Sent from my ADR6425LVW using Tapatalk


----------



## Lsu524 (Apr 23, 2013)

well then give srrbrute his address!!! we gotta get this guy.


----------



## jlint1988 (Apr 20, 2012)

Hell I'm only a hour away from Baytown, makes me want to beat the brakes off him I hate hearing stuff like this

Sent from my SAMSUNG-SM-N900A using Tapatalk


----------



## BIGPUN (Dec 20, 2008)

He needs it, apparently he did the same thing on highlifter....

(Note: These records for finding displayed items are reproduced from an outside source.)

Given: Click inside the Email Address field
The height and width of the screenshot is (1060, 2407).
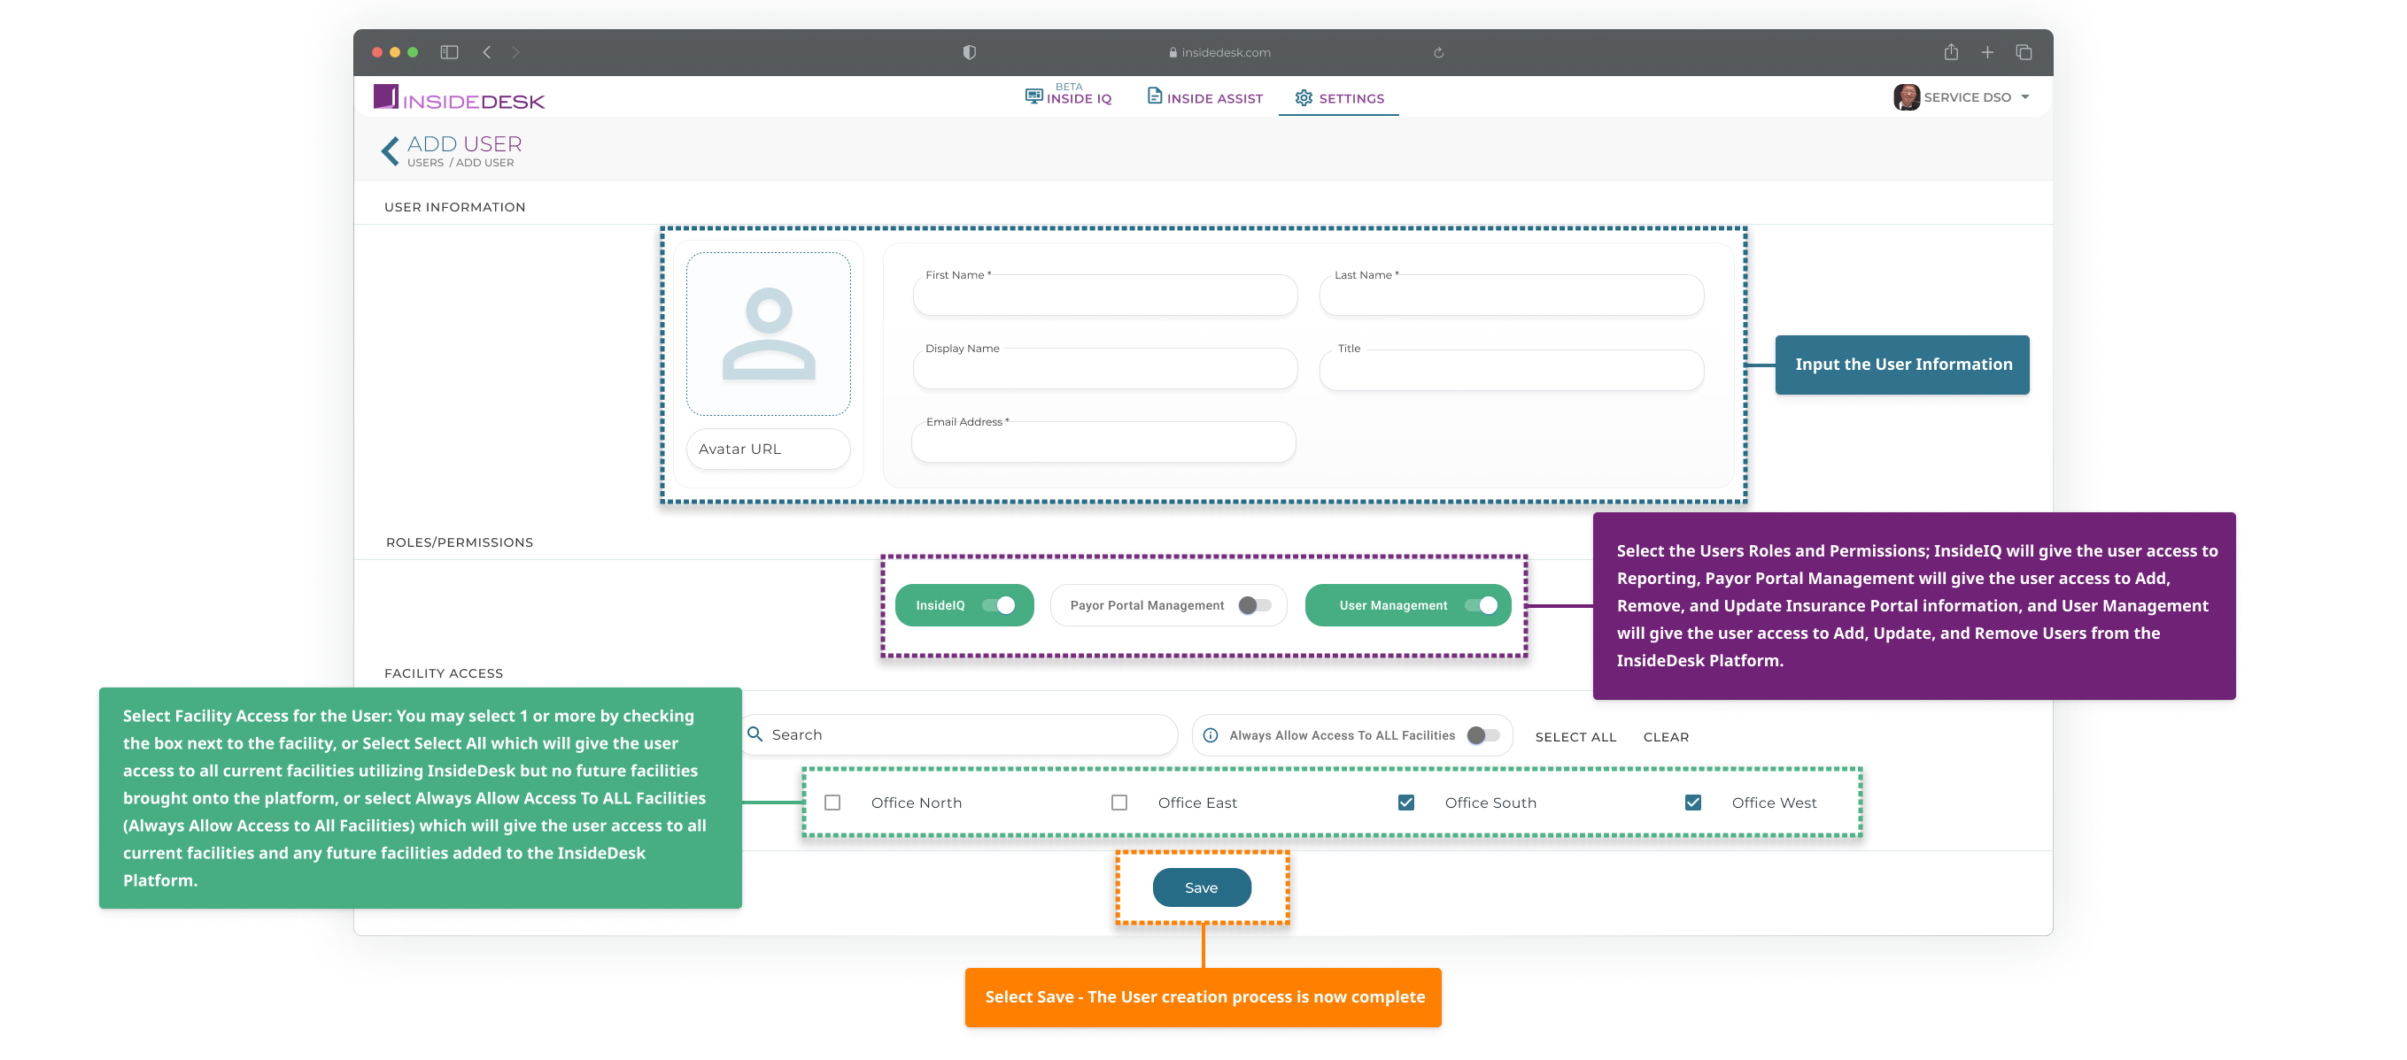Looking at the screenshot, I should [1103, 442].
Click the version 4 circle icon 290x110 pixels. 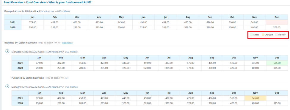[x=7, y=51]
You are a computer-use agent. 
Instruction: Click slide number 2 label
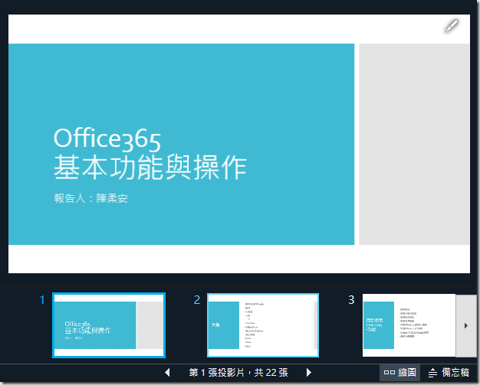pos(197,300)
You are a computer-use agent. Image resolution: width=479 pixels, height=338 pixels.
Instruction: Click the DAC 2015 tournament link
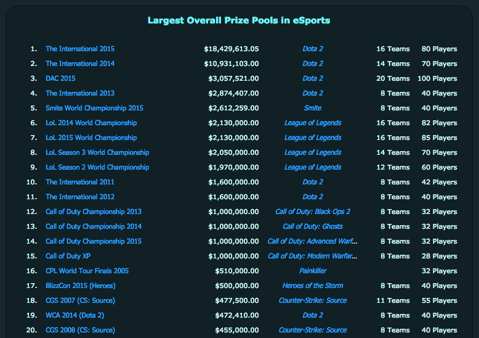(x=60, y=78)
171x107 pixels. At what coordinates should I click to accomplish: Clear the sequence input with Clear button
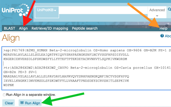[x=9, y=103]
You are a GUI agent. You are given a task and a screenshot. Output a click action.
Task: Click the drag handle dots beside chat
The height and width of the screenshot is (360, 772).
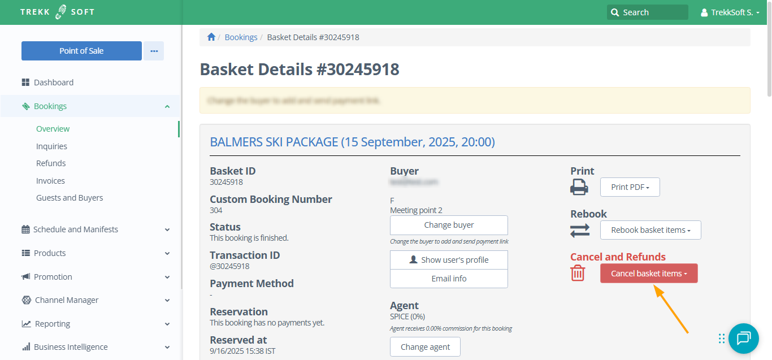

Sent from my ADR6425LVW using Tapatalk


----------



## rmax (Nov 21, 2009)

need to make a section for know a holes an keep track of them


----------



## Col_Sanders (May 16, 2010)

If you are on Facebook PM me your info and I'll add you to Texas ATV Scene. Some folks there have more info on him. He apparently does this a lot.


----------



## SRRBrute (Oct 17, 2011)

jlint1988 said:


> Hell I'm only a hour away from Baytown, makes me want to beat the brakes off him I hate hearing stuff like this
> 
> Sent from my SAMSUNG-SM-N900A using Tapatalk


You better believe if I was only an hour away, or not even that close, I would be paying him a visit!


----------



## BIGPUN (Dec 20, 2008)

Bumping it, for this punk..


----------